### Stored data entries
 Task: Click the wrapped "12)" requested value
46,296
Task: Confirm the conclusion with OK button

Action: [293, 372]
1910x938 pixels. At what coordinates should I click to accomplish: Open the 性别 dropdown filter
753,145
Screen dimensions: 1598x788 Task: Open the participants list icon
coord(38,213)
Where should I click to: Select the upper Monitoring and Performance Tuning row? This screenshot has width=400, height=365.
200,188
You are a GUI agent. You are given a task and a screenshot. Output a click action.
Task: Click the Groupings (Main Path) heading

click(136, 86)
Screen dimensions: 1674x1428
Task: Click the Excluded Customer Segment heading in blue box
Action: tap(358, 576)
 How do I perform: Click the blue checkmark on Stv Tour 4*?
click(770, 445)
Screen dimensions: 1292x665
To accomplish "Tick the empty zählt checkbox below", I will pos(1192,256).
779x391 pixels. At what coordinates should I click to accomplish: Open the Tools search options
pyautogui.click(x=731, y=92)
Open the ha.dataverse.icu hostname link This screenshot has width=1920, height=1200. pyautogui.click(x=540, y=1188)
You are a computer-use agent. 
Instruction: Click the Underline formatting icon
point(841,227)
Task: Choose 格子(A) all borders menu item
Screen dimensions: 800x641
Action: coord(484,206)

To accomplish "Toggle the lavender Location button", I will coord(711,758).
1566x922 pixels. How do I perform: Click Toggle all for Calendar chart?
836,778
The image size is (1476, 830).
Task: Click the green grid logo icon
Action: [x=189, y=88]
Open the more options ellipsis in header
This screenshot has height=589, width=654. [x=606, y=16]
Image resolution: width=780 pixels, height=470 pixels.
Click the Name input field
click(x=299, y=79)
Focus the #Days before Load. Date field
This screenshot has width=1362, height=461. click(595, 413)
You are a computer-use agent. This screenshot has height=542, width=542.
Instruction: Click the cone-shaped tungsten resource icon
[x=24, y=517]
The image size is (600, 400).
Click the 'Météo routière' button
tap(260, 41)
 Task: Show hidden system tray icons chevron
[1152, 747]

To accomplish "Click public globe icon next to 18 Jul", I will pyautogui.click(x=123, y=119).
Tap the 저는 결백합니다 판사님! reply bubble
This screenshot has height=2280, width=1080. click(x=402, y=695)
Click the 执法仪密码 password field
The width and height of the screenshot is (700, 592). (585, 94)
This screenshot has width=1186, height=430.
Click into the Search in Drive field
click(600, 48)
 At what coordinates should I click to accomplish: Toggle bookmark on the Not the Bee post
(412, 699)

### Problem to work on
Can you quote exactly the lines from the one containing "The image size is (600, 400)." through the last line of the records above, and nothing else?

### Result
The image size is (600, 400).
Click the 'Météo routière' button
tap(260, 41)
 Task: Show hidden system tray icons chevron
[1152, 747]

To accomplish "Click public globe icon next to 18 Jul", I will pyautogui.click(x=123, y=119).
Tap the 저는 결백합니다 판사님! reply bubble
This screenshot has height=2280, width=1080. click(x=402, y=695)
Click the 执法仪密码 password field
The width and height of the screenshot is (700, 592). (585, 94)
This screenshot has width=1186, height=430.
Click into the Search in Drive field
click(600, 48)
 At what coordinates should I click to accomplish: Toggle bookmark on the Not the Bee post
(412, 699)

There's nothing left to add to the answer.